▸ Rows:

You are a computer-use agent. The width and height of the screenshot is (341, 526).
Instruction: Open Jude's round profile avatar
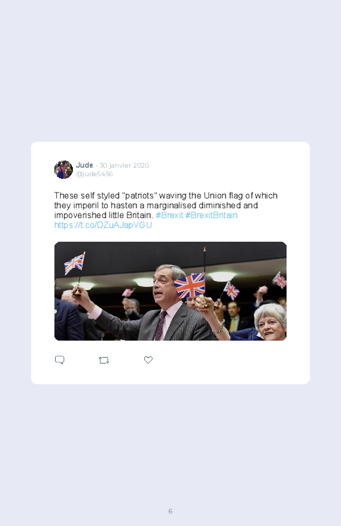coord(64,170)

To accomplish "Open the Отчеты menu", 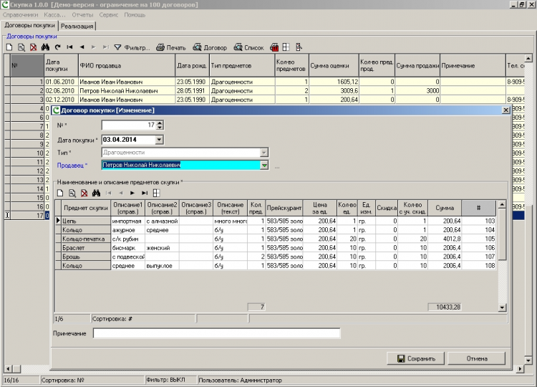I will (83, 14).
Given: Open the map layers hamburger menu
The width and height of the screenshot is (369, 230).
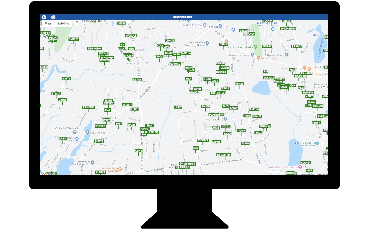Looking at the screenshot, I should 77,22.
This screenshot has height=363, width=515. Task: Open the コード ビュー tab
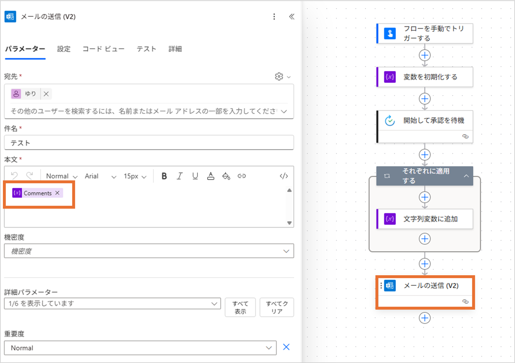click(x=103, y=49)
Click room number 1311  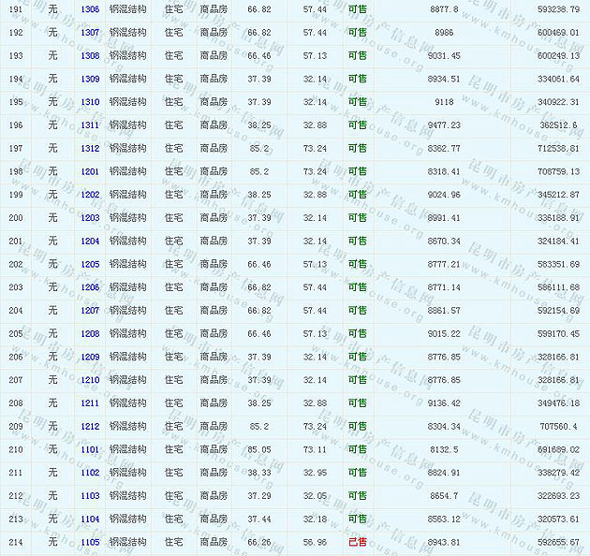pos(90,124)
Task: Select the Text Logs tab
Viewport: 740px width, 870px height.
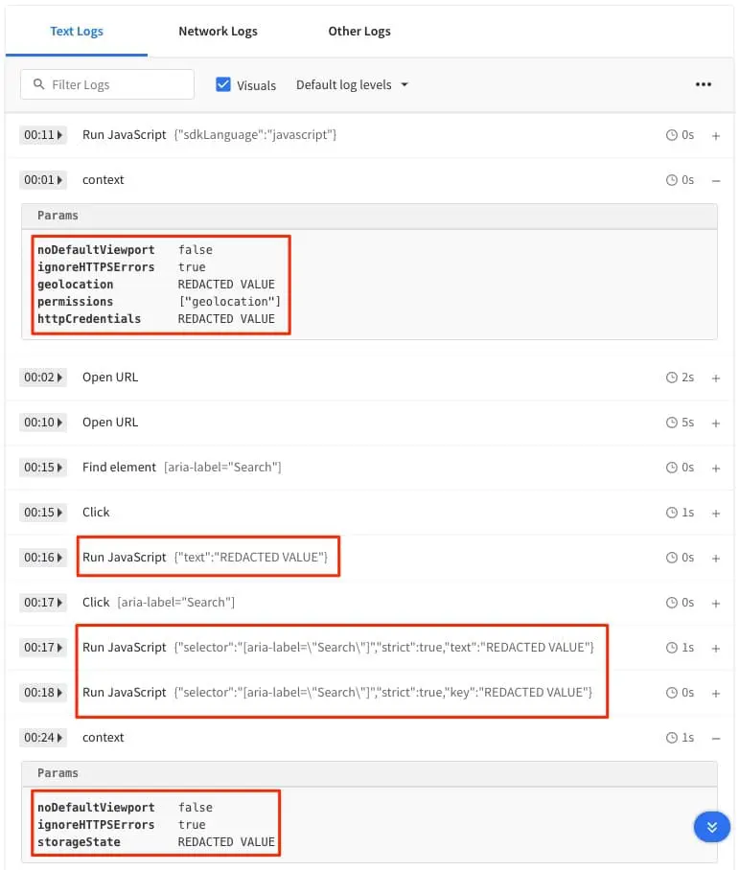Action: tap(77, 31)
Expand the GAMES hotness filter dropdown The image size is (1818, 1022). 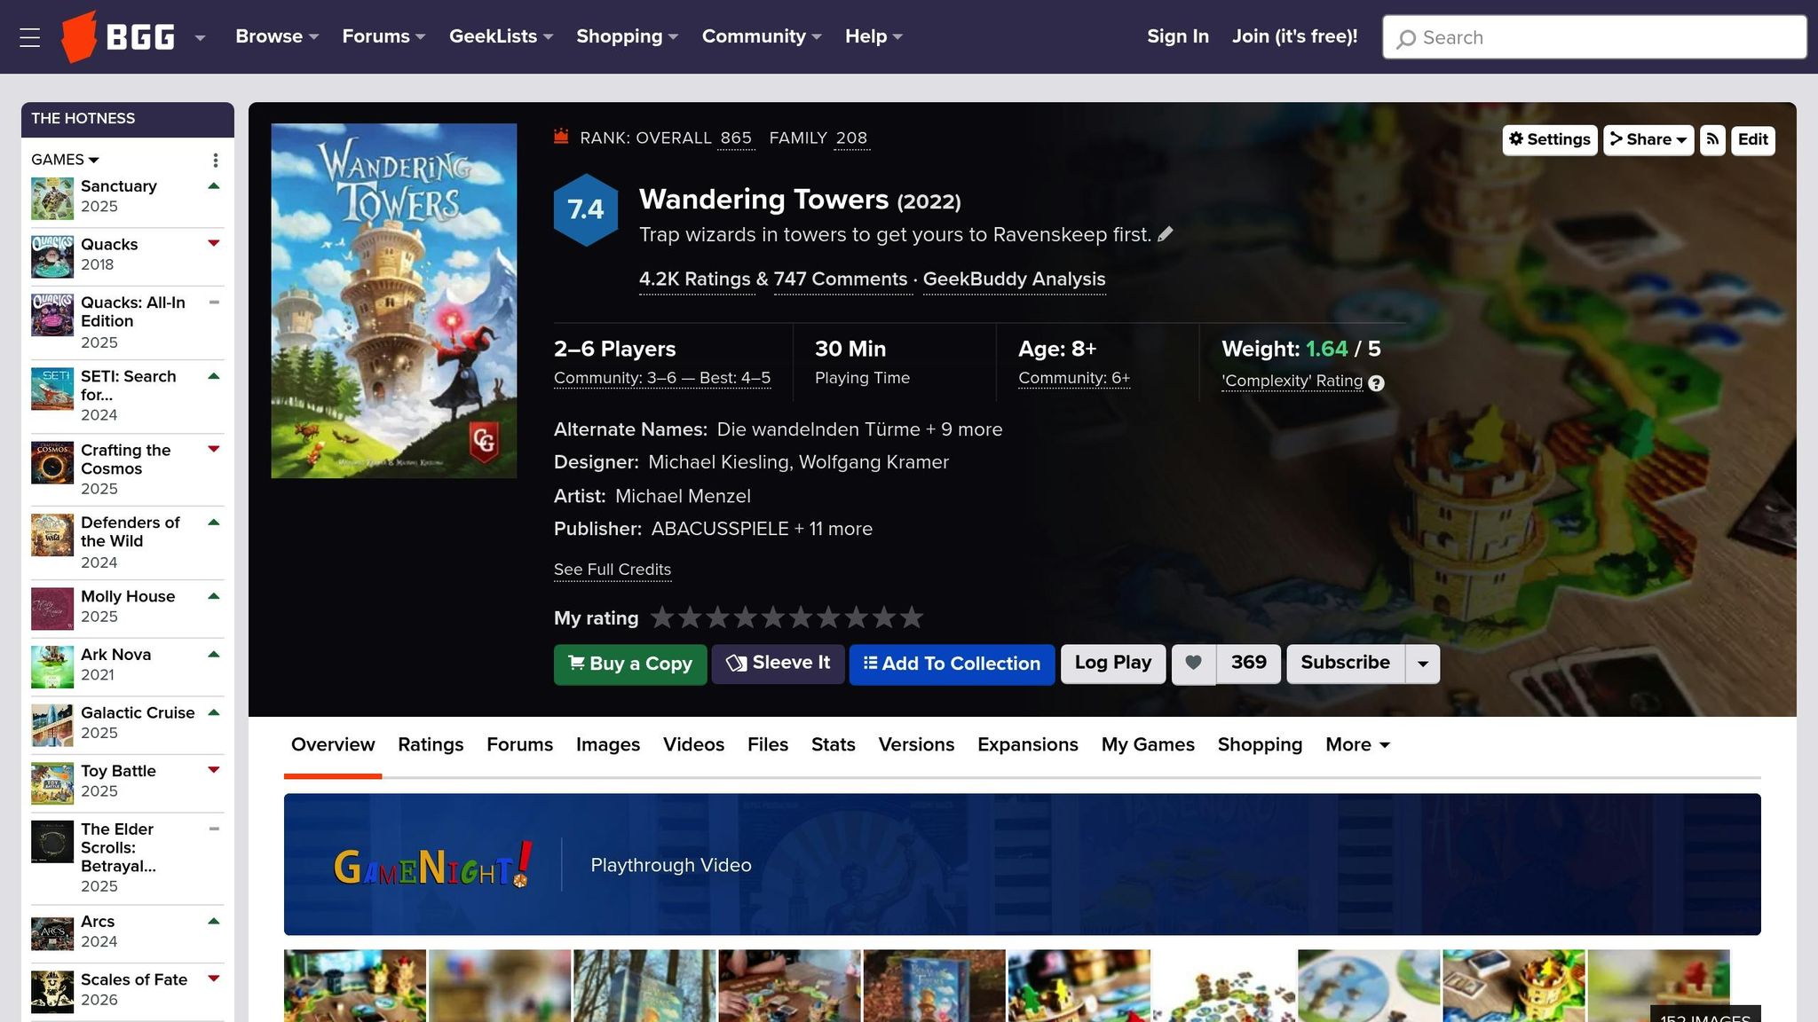[65, 160]
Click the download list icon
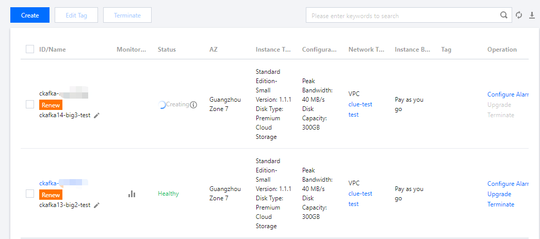This screenshot has width=540, height=239. (x=532, y=15)
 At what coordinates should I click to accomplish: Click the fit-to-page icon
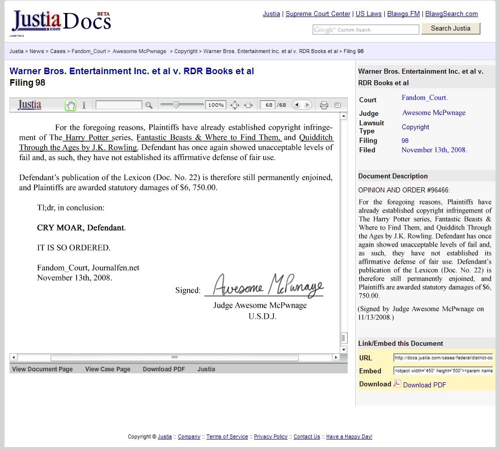[x=234, y=105]
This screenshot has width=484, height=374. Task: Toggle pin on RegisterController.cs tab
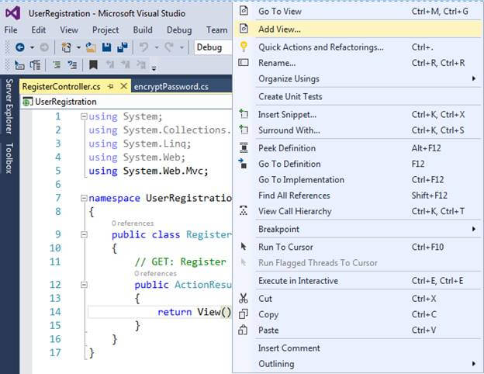point(111,87)
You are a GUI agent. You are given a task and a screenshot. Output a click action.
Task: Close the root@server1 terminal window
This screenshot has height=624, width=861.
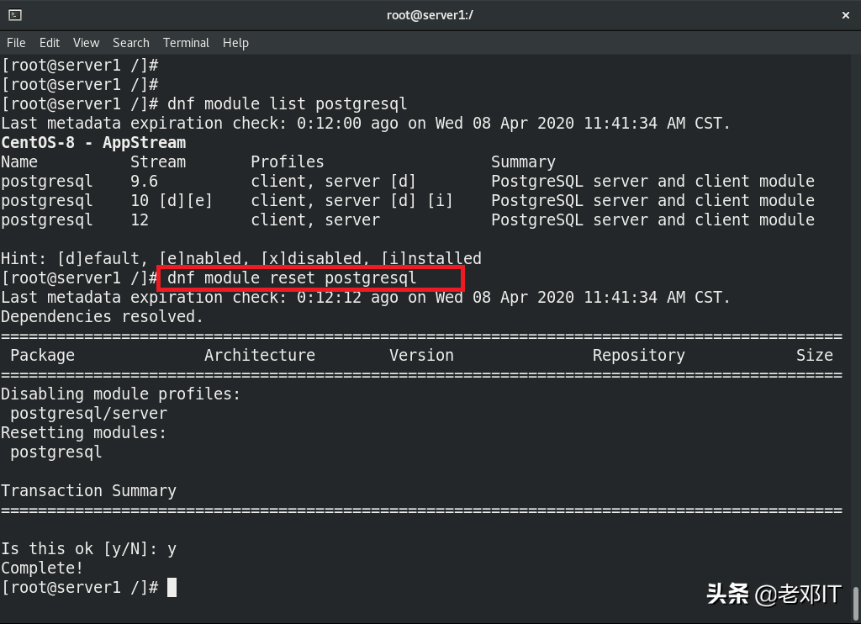coord(846,15)
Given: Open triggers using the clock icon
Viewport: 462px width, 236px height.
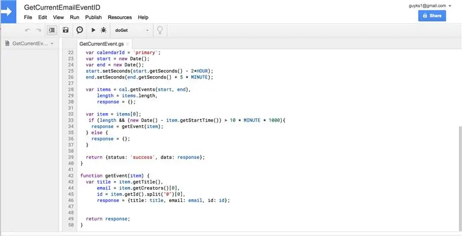Looking at the screenshot, I should pyautogui.click(x=80, y=30).
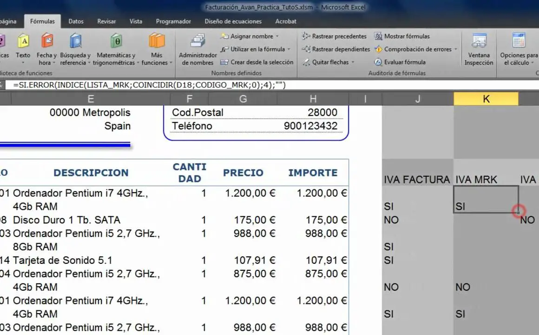Viewport: 539px width, 335px height.
Task: Switch to the Datos ribbon tab
Action: click(76, 21)
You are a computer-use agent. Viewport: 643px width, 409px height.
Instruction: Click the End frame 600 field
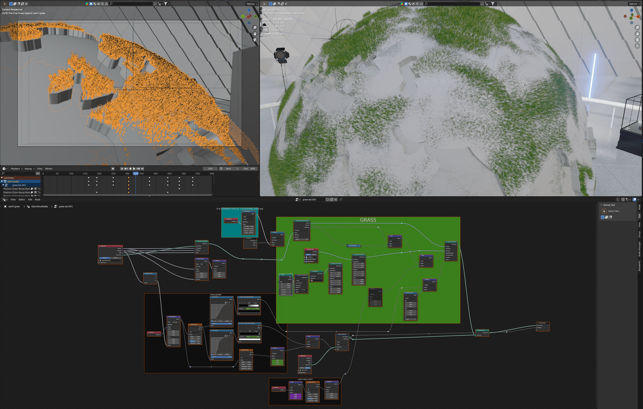[x=250, y=169]
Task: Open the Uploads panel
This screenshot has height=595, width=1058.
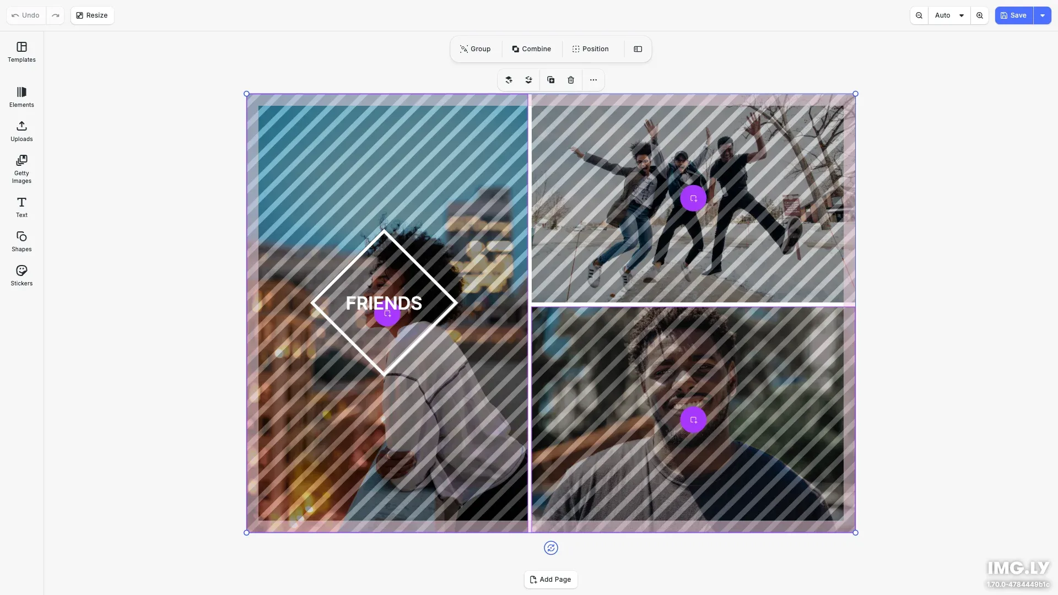Action: tap(21, 131)
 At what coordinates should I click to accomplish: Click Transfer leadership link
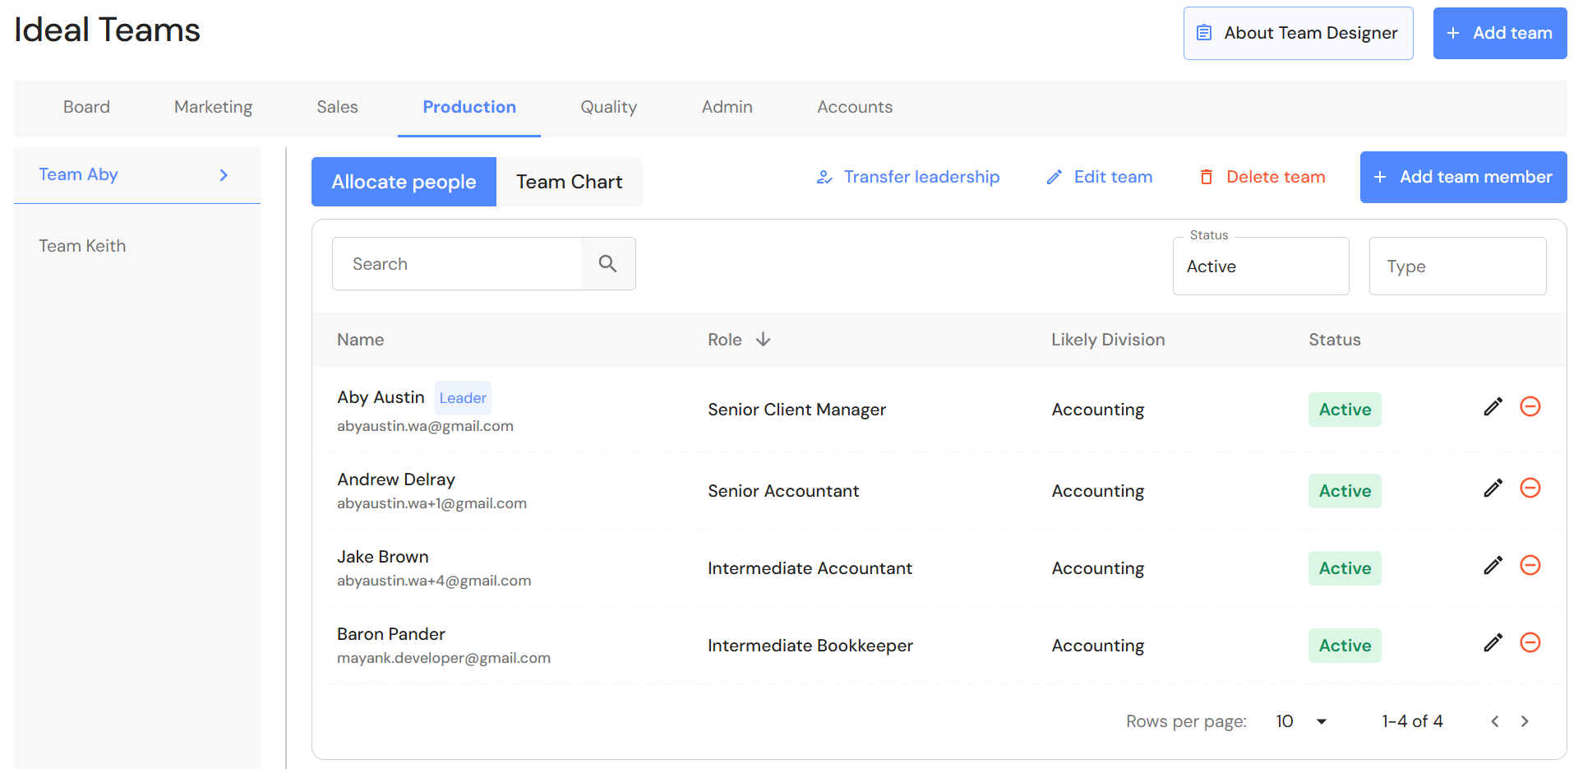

▸ Task instructions: Extract every line above that contains the word "icon".

▸ Right answer:
Click the download list icon
 At what coordinates should I click to accomplish: Click the fit-to-page icon
Given: Open triggers using the clock icon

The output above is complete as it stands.